Chris Kentouris takes up the issue of Who Pays for Proxy Reform? at Securities Industry News (1/12/2010) “In one corner is the New York-based Broadridge Financial, which is only too eager to tout the efficiencies of the current system in which it holds a virtual monopoly. It’s actually the world’s largest distributor of proxy materials for broker dealers and banks on behalf of beneficial shareholders. On the other corner are the Washington, D.C.-based Shareholder Communications Coalition (SCC) representing issuers and transfer agents, and The Altman Group, a proxy solicitation firm in New York. They say plumbing in the proxy industry is in major need of overhauling.”
Giving corporate management direct access to shareowners registered in street name “goes hand in hand with giving them a say in who will mail or electronically distributes their proxy materials and counts up their votes.” SCC wants issuers to have unfettered access. The Altman Group wants issuers to have access to objecting beneficial owners during a limited number of times a year, like when proxies go out.

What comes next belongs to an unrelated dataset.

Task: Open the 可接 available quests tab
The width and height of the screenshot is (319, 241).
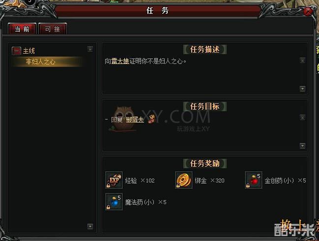Action: click(53, 29)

For a more thorough comparison of proposals, see my Comparison of “Proxy Plumbing” Recommendations.
Companies have always been able to communicate with shareowners. The layers they have to go through just add expense that ultimately reduce shareowner earnings… although I’m reluctant to endorse any system that puts corporations fully in charge of their own elections.
As indicated in Co-Filers Wanted on Petition to Eliminate Street Name Registration, the United States Proxy Exchange and CorpGov.net are working on “proxy plumbing” reforms that result in more communication between shareowners. We need to look at safeguards, such as “do not call” lists, so that shareowners themselves decide who can contact them directly outside annual elections and proxy contests. There are many details to work out.
Personally, my major concern is that those under “street name registration” only hold “security entitlements,” not real shares. SEC laws and regulations are written to protect shareholders, not those with security entitlements.
Therefore, Broadridge and others are interpreting requirements that apply to proxies as not applicable to their “voter information forms.” Counting blank votes for management, with only a microtype warning on the ProxyVote screen and summarizing resolutions so voters can’t even guess the subject are abuses that would end with a system of direct registration and the use of actual proxies.
These are issues left unaddressed by SCC or the Altman Group. Let’s hope the SEC gives them full attention.